▶ Tasks to carry out:
[a] In the news story about the Siberian dam disaster below, rewrite the paragraph beginning "Prime Minister Vladimir Putin visited" in a shorter form that keeps its main facts.
[b] Carry on the news story about the Siberian dam disaster below, starting after its last sentence.

▶ Selected passage:
Chechen rebels claimed responsibility on Friday for a Siberian dam disaster as part of a new "economic war" against Russia but the Kremlin dismissed the claim and financial markets ignored it. The claims posted on the unofficial Islamist rebel Website www.kavkazcenter.com contradicted experts and officials, who said dilapidated Soviet-era infrastructure was to blame for a water surge at Russia's biggest hydro-electric dam on Monday that killed up to 75 people.
Prime Minister Vladimir Putin visited the stricken Sayano- Shushenskaya dam in southern Siberia on Friday, inspecting the damage, speaking to rescue workers and consoling relatives. "We will replace the iron but we will never replace the people," Putin, dressed in a black suit and showing uncharacteristic emotion, told a news conference. "One cannot even remember when we had an accident on this scale." Putin also gave the clearest official signal so far that the 49 people still missing should be presumed dead, ordering payments of 1 million roubles per person ($31,650) to be paid for the missing and the dead out of the federal budget.

▶ Provided material:
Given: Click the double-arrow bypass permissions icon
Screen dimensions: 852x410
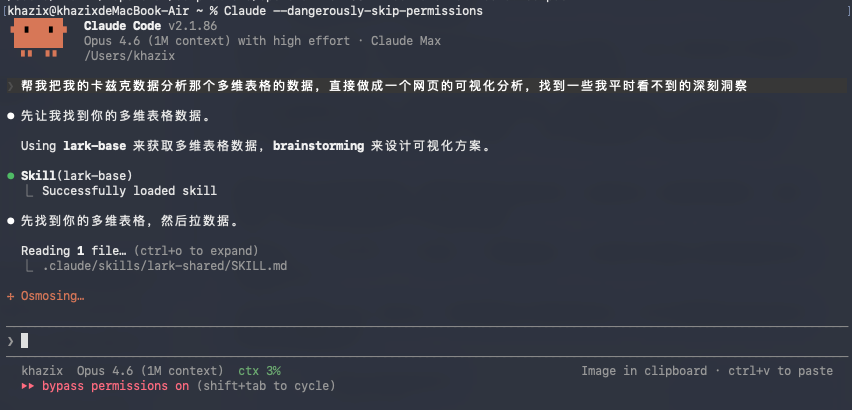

▶ Responses to the exercise:
[a] On Friday, Prime Minister Vladimir Putin visited the damaged Sayano-Shushenskaya dam in southern Siberia. He inspected the damage, talked with rescue workers and comforted relatives. Showing unusual emotion, he told a news conference that the equipment could be replaced but the people could not, and that no one could remember an accident on this scale. He gave the clearest official sign yet that the 49 people still missing should be presumed dead. He ordered federal payments of 1 million roubles ($31,650) per person for the missing and the dead.

[b]
Near the pool of green sludge that fills the massive hole in the engine room, one worker told Reuters that he was on duty when a tower of water ripped through the floor. "I'm a grown man, but for me it was totally frightening. Thirteen of my friends were in there," he said, declining to give his name as he was not authorised to speak to the press.
Putin and other top officials did not comment on the rebel claims of responsibility for the disaster, which were also ignored by Russia's state-controlled media. But a recent wave of Islamist-inspired violence continued in the country's mainly Muslim North Caucasus.
In the Chechen capital Grozny, newly rebuilt after two devastating secessionist wars, suicide bombers on bicycles launched two separate attacks on Friday killing at least four policemen, the republic's Interior Ministry said. Blood and body parts could be seen near the charred remains of a bicycle and a police car at the site of one of the explosions. Grozny has seen a series of bombings in recent months, shattering a few years of relative calm following the separatist wars.
At the start of the week, Sayano-Shushenskaya, Russia's biggest hydro-electric dam, was crippled by a surge of water through the machine room, destroying three of the dam's 10 huge turbines, drowning dozens of workers and dumping a long oil slick in the Yenisei river. A few hours later a powerful truck bomb exploded at a police headquarters in the southern republic of Ingushetia, killing at least 20 people.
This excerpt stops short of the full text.